NME (12/24/94, p. 22) - Ranked #20 in NME's list of the 'Top 50 Albums Of 1994.'

Professional ratings
Review scores
| Source | Rating |
| AllMusic | Star |
| Chicago Tribune | Star Half star |
| Entertainment Weekly | B |
| Los Angeles Times | Star |
| Q | Star |
| Rolling Stone | Star |
| The Rolling Stone Album Guide | Star |
| The Source | Star Half star |
| Tom Hull – on the Web | A− |
| The Village Voice | A− |

==Commercial performance==
Due to a change of the album's release date, negative reviews from publications such as Rolling Stone and The Source were published a month prior to the album's first sales week. In spite of this, the album performed well. Muse Sick-n-Hour Mess Age debuted at number 14 on the US Billboard 200 chart, selling 56,000 copies its first week. This was more than most of Public Enemy's previous albums. The album quickly fell off the charts, as sales were negatively impacted by Def Jam's move from Sony Music to PolyGram prior to its release. On October 25, 1994, the album was certified gold by the Recording Industry Association of America (RIAA) for sales of over 500,000 copies in the United States.

==Track listing==
All songs were written or co-written by members of Public Enemy, except "Godd Complexx", which was written by Jalal Mansur Nuriddin Alafia Pudim.
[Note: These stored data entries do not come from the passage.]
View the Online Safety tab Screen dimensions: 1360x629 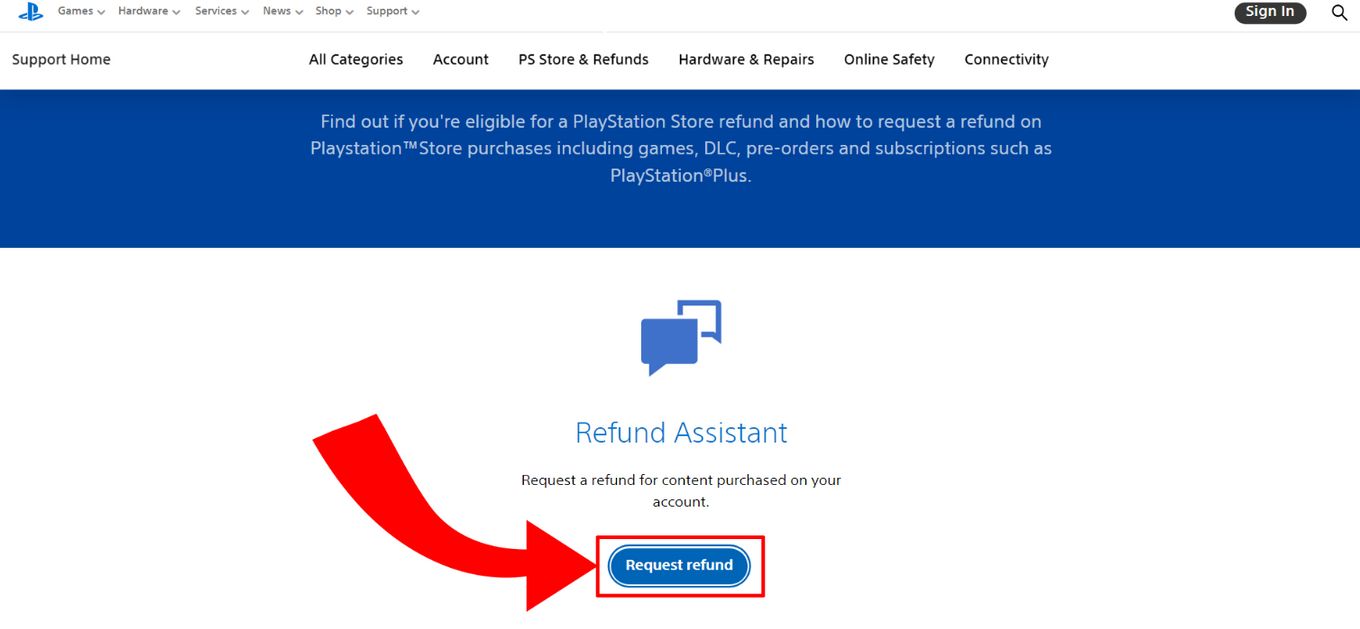pyautogui.click(x=888, y=59)
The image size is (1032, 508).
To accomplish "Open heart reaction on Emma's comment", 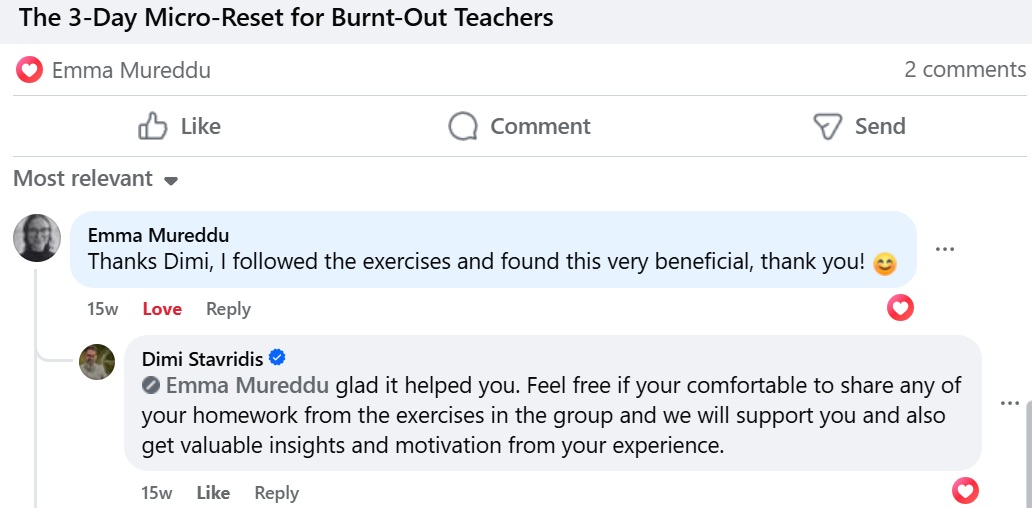I will (x=900, y=308).
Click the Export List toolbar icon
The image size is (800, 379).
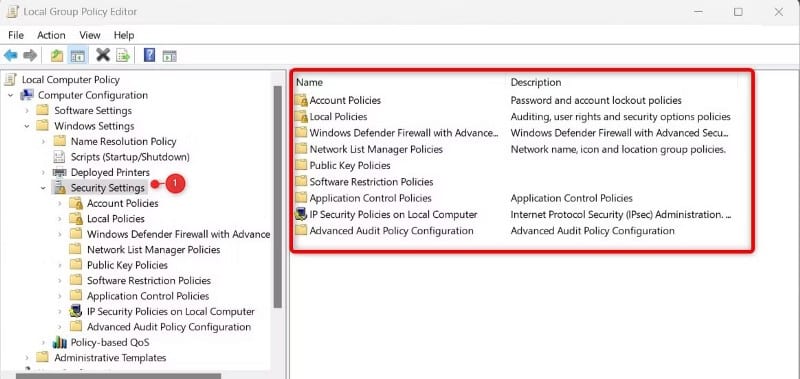tap(123, 55)
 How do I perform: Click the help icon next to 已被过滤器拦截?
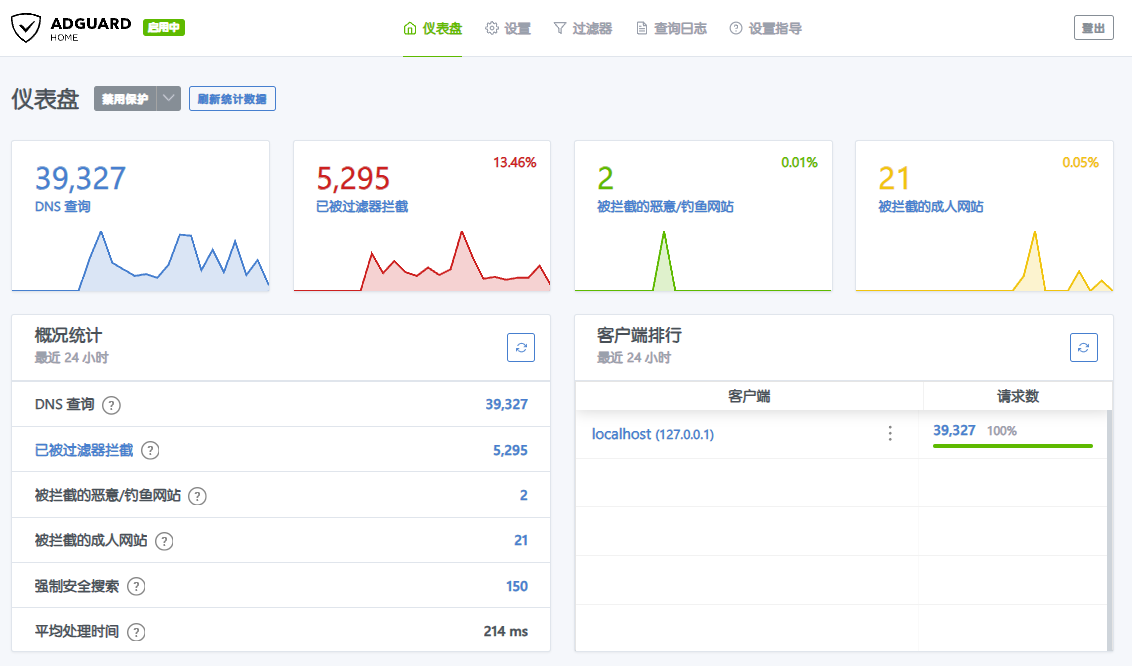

1. "Whole Lotta Love Goin on in the Middle of Hell" – 3:13
2. "Theatrical Parts" - 0:28
3. "Give It Up" – 4:31
4. "What Side You On?" – 4:07
5. "Bedlam 13:13" – 4:07
6. "Stop in the Name ..." - 1:21
7. "What Kind of Power We Got?" – 5:31
8. "So Whatcha Gone Do Now?" – 4:41
9. "White Heaven / Black Hell" - 1:06
10. "Race Against Time" – 3:21
11. "They Used to Call It Dope" - 0:30
12. "Aintnuttin Buttersong" – 4:23
13. "Live and Undrugged, Pt. 1 & 2" – 5:55
14. "Thin Line Between Law & Rape" – 4:45
15. "I Ain't Mad at All" – 3:25
16. "Death of a Carjacka" - 2:00
17. "I Stand Accused" – 3:57
18. "Godd Complexx" – 3:40
19. "Hitler Day" – 4:28
20. "Harry Allen's Interactive Super Highway Phone Call to Chuck D" - 2:55
21. "Living in a Zoo Remix" – 3:38

An extra track titled "Ferocious Soul" is included on the CD as a pregap hidden track.

== Personnel ==
Credits adapted from CD Universe.

- Flavor Flav – bass, keyboards, producer, rap vocals
- Chuck D. – liner notes, producer, rap vocals
- Terminator X – scratches
- Tom Costello – various instruments
- Paul Reisch – various instruments
- Gerry Comito – guitar
- Darryl Dixon – horns
- David Watson – horns
- Bill Mobley – horns
- Kerwin "Sleek" Young – bass, Producer
- Nathaniel Townsley III – drums
- John B. Smooth – congas
- Hank Shocklee – producer
- Keith Shocklee – programming, background vocals, producer
- Gary G-Wiz – producer
- Kamron – scratches
- Kevin Boone – scratches
- Tet – background vocals
- Norma Jean Wright – background vocals
- Paulette McWilliams – background vocals
- Bemshi – background vocals

- Carl DeHaney – background vocals
- The Punk Barbarians – background vocals
- Grandell Thompson – background vocals
- Jamel Bazemore – background vocals
- Sean Chaplin – background vocals
- Victor Brownlee – background vocals
- Harry Allen – background vocals
- Errol Nazareth – background vocals
- Jesse Smith – background vocals
- Andre Guilty – background vocals
- Mike Williams – background vocals
- Akilah Watkins – background vocals
- Raymond Mattry – background vocals
- Sheila Cabllero – background vocals
- Jeanette Harrod – background vocals
- Prince Yellordy – background vocals
- Jean Victor – background vocals
- Nick Sansano – engineer
- Gerry Comito – engineer
- Jimmy O'Neil – engineer

==Charts==

===Weekly charts===

| Chart (1994) | Peak position |
|---|---|
| Australian Albums (ARIA) | 16 |
| Austrian Albums (Ö3 Austria) | 27 |
| Canadian Albums (Billboard) | 20 |
| Dutch Albums (Album Top 100) | 39 |
| German Albums (Offizielle Top 100) | 25 |
| New Zealand Albums (RMNZ) | 7 |
| Swedish Albums (Sverigetopplistan) | 20 |
| Swiss Albums (Schweizer Hitparade) | 22 |
| UK Albums (Official Charts) | 12 |
| US Billboard 200 | 14 |
| US Top R&B/Hip-Hop Albums (Billboard) | 4 |

==Certifications==

| Region | Certification | Certified units/sales |
| United States (RIAA) | Gold | 500,000^{^} |
^{^} Shipments figures based on certification alone.